▶ _What is being asked_
What you return must be every line from the beginning of the data through the line holding "Task: Click the @Laevia", unchanged.

:: Data for this exercise

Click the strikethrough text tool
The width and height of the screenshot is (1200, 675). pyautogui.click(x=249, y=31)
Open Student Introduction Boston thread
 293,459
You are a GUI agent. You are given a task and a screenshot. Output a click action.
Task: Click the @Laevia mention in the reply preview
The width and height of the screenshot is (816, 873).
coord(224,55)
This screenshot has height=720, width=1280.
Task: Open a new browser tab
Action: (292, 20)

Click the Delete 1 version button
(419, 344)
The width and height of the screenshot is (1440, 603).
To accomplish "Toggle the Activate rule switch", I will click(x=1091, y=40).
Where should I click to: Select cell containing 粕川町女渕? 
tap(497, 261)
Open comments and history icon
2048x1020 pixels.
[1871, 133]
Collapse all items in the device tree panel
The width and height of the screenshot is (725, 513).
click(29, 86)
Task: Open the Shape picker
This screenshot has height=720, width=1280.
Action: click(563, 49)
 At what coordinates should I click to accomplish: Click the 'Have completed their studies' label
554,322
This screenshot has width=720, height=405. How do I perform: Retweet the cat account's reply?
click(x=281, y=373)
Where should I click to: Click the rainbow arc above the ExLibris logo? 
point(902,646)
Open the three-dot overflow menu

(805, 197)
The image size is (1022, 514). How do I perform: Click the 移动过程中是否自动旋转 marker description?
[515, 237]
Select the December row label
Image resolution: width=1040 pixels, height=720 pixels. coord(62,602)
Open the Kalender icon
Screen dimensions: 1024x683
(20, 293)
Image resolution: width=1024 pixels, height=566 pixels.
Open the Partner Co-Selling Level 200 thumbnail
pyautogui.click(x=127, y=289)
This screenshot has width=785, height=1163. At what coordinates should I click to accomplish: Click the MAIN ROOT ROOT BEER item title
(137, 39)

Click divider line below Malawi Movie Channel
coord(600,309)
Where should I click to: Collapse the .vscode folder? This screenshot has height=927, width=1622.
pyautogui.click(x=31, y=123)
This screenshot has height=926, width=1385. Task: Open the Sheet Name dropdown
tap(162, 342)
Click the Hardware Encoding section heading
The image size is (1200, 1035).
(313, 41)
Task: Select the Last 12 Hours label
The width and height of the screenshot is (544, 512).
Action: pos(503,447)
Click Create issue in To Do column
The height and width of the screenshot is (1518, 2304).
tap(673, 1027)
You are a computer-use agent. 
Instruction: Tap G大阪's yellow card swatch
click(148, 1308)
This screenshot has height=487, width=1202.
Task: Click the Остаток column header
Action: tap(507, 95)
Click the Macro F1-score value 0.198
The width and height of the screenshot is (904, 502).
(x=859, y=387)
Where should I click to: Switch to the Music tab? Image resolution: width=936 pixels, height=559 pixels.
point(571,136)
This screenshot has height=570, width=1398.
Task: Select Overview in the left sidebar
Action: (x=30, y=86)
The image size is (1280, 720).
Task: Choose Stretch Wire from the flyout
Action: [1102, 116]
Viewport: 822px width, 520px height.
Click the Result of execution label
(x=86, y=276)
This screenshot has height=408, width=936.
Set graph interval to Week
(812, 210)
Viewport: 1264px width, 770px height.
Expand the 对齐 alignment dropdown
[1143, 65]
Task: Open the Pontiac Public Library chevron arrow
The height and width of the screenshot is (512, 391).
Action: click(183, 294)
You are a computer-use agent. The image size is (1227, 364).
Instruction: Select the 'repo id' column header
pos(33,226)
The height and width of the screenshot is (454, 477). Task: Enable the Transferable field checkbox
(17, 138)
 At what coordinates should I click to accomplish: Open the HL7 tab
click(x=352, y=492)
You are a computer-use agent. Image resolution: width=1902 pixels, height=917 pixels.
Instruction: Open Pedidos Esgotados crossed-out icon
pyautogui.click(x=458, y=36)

::::

▶ _Exercise answer_
Click the strikethrough text tool
The width and height of the screenshot is (1200, 675). pyautogui.click(x=249, y=31)
Open Student Introduction Boston thread
 293,459
You are a GUI agent. You are given a task and a screenshot. Output a click action.
Task: Click the @Laevia mention in the reply preview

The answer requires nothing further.